BACKGROUND AND OBJECTIVE

Inferring large-scale brain networks from functional magnetic resonance imaging (fMRI) provides more detailed and richer connectivity information, which is critical for gaining insight into brain structure and function and for predicting clinical phenotypes. However, as the number of network nodes increases, most existing methods suffer from the following limitations: (1) Traditional shallow models often struggle to estimate large-scale brain networks. (2) Existing deep graph structure learning models rely on downstream tasks and labels. (3) They rely on sparse postprocessing operations. To overcome these limitations, this paper proposes a novel framework for revealing large-scale functional brain connectivity networks through graph contrastive structure learning, called BGCSL.

METHODS

Unlike traditional supervised graph structure learning methods, this framework does not rely on labeled information.

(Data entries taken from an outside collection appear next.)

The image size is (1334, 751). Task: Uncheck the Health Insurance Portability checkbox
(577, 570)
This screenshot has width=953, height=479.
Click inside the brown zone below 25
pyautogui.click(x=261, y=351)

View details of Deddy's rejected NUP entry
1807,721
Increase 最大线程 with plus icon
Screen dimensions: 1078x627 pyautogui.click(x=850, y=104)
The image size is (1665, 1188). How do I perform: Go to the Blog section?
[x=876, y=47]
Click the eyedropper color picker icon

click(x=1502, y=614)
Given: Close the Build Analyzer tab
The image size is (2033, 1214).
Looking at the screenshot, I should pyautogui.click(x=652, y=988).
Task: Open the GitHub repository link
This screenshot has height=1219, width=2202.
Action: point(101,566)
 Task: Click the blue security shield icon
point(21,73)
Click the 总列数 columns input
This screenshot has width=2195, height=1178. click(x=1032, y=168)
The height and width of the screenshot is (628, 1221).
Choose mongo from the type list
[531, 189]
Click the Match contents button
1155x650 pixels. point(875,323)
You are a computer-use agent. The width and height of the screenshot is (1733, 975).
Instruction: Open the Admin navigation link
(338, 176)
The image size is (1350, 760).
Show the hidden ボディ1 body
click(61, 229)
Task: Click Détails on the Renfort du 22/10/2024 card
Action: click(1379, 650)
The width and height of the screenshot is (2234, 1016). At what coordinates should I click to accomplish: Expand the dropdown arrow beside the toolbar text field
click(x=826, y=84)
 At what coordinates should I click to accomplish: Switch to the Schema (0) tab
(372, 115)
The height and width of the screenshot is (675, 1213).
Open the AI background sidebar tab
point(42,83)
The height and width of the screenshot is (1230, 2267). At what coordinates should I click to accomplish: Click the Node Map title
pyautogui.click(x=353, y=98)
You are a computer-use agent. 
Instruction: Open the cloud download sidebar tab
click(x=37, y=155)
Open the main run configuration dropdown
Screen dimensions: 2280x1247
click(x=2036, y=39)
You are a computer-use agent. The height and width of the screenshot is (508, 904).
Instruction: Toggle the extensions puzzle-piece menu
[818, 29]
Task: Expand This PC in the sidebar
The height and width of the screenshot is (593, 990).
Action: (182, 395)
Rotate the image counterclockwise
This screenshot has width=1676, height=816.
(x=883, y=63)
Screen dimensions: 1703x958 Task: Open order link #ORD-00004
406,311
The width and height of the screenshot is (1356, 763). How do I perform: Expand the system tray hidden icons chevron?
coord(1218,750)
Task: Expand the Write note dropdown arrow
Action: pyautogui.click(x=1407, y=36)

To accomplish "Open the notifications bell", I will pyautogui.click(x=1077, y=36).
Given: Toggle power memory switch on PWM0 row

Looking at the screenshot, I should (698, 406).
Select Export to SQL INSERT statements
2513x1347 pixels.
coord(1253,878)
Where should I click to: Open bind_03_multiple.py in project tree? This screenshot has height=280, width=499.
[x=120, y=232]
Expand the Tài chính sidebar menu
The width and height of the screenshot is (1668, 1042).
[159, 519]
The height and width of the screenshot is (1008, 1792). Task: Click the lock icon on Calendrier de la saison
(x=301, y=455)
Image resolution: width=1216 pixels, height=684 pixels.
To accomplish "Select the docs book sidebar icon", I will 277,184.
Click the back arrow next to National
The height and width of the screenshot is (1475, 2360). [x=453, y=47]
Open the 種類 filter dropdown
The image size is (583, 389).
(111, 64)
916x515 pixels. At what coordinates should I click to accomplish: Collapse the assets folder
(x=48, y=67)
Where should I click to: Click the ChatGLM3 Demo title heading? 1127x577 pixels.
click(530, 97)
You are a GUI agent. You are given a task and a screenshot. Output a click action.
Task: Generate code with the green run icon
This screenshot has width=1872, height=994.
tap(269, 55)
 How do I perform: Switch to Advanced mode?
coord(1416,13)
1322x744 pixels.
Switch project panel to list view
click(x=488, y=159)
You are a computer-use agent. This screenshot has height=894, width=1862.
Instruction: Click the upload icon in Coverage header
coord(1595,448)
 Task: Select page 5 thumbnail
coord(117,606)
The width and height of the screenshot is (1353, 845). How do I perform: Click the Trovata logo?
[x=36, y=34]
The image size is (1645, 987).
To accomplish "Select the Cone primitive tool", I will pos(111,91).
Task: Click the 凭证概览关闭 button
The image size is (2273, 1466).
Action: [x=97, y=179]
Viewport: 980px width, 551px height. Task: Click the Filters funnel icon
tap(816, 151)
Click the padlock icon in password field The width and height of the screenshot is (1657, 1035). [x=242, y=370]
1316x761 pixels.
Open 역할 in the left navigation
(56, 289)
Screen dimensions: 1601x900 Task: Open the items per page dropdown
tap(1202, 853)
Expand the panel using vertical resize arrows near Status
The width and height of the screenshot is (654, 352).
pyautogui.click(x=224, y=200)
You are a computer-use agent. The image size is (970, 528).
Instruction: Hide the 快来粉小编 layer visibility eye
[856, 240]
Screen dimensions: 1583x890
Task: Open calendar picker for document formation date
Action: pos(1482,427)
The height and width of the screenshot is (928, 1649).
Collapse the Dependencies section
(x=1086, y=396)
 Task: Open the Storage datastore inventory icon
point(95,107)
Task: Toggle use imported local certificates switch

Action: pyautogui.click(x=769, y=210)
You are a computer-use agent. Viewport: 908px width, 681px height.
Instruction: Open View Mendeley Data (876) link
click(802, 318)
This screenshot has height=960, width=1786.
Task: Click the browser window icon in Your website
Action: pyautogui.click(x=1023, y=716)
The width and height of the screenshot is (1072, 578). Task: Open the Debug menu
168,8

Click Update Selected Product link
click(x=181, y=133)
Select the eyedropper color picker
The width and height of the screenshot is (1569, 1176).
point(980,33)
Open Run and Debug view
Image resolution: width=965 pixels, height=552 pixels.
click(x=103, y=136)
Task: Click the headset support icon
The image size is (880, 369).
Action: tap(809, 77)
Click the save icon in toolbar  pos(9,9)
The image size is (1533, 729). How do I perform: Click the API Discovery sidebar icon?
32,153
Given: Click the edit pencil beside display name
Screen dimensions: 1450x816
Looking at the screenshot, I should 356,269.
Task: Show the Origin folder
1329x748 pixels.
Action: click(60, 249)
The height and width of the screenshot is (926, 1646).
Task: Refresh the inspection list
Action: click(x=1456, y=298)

It consists of two important modules: sparse graph structure learner and graph contrastive learning (GCL). It employs dynamic augmentation in GCL to train a sparse graph structure learner, enabling it to capture the intrinsic structure of the data.

RESULTS

We conducted extensive experiments on 12 synthetic datasets and 2 public functional magnetic resonance imaging datasets, demonstrating the effectiveness of our proposed framework. In the synthetic datasets, particularly in cases where node features are insufficient, BGCSL still maintains state-of-the-art performance. More importantly, on the ABIDE-I and HCP-rest datasets, BGCSL improved the downstream task performance of GCN-based models, including the original GCN, dGCN, and ContrastPool, to varying degrees.

CONCLUSION

Our proposed method holds significant potential as a valuable reference for future large-scale brain network estimation and representation and is conducive to supporting the exploration of more fine-grained biomarkers.